Forums

OT: Friday Python Puzzler #4

Haven't done this for a few weeks, mostly due to lack of time, to some extent running out of obscure Python puzzles... But maybe it's useful to cover some simpler gotchas too. This one's rather easier than the previous ones, but it still might be easy to miss what's going on.

Suppose you wanted to design a class which kept track of all the different instances of it which were created. You might imagine a class like this:

class Counted(object):

    instances = set()

    def __init__(self):
        self.instances.add(self)

    def __del__(self):
        self.instances.discard(self)

Seems simple enough - there's a class variable instances which is a set() of all the instances created by __init__(). When the class is garbage-collected, __del__() removes the reference from the set, so it should always contain the current references. Right?

So, let's test this class in an interactive session:

>>> print len(Counted.instances)
0
>>> local_instances = [Counted() for i in xrange(10)]
>>> print len(Counted.instances)
10

Looks good - we've created a list of 10 instances, and now Counted.instances contains 10 items, just as it should. OK, so now we delete local_instances and the count should go back to zero:

>>> del local_instances
>>> print len(Counted.instances)
10

Hm, still 10... What's going on?

EDIT

Bonus section... After running the above code, try then executing the following and watch the fireworks:

>>> del Counted.instances

(Note: Don't do this in a Python interpreter session you care about!)

I imagine because we are only deleting a reference to a list...

And it's kind of proven by doing the deletes in reverse order. Where they work. Though the Counted class is then broken.

Unless I've misunderstood you, you're not quite there, but not too far off. Deleting the list removes the references to all the items within the list, which should bring their reference count to zero and trigger __del__() to be called... Right?

Not quite, because there's still an extant reference to each instance which prevents garbage collection - that reference is within the Counted.instances set itself. Hence, __del__() is never called and the reference remains - it's essentially a form of cyclic reference problem, just wearing a funny hat.

The interesting thing is that if you attempt to del Counted.instances (admittedly a quirky thing to do, to remove a class variable while there are extant instances) then you actually end up segfaulting the Python interpreter! This seems to happen on everything from 2.6 to 3.3 and even the latest development version - if I can get around to unpicking the backtrace then I'll submit a bug about it to the Python tracker. I don't think you could say it's a common problem, however.

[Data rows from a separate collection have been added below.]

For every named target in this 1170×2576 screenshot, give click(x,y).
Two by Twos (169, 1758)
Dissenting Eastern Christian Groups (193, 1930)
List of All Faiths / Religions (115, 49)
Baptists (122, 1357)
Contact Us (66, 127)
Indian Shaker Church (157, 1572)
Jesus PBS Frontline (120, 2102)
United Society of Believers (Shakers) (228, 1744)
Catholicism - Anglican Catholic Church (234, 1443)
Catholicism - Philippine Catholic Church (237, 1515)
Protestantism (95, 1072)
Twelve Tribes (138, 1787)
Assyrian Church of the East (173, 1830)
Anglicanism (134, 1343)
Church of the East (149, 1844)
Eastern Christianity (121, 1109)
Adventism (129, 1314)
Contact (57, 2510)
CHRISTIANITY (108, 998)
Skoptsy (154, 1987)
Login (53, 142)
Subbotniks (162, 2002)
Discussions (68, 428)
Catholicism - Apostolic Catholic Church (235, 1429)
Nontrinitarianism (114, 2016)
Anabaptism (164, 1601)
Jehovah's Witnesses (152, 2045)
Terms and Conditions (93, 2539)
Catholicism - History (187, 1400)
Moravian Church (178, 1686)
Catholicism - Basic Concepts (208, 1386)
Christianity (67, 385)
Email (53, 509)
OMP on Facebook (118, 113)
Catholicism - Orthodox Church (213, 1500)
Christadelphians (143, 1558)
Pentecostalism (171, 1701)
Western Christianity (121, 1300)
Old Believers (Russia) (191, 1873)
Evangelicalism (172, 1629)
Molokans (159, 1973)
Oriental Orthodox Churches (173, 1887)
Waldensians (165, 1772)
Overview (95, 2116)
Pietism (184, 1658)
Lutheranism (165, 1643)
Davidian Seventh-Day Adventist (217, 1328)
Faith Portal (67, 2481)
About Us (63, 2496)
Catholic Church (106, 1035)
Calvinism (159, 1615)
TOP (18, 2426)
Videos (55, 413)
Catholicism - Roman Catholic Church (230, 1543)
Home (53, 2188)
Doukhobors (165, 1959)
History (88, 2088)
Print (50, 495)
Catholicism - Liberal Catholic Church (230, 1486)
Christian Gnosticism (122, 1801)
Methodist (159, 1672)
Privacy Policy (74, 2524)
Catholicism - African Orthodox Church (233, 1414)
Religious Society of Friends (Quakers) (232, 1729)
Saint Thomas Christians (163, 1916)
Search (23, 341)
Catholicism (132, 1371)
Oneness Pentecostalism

Of course, the correct way to do this without all these annoying cyclic reference issues is to use weak references:

import weakref

class Counted(object):

    instances = weakref.WeakSet()

    def __init__(self):
        self.instances.add(self)

Here you don't need to worry about __del__() because WeakSet sets up a callback to automatically remove the item from the set when it's garbage collected (but prior to __del__() on the object, I believe). Also, the items in the set being weak references, they don't count towards keeping the object alive, which is why you don't suffer from the problem.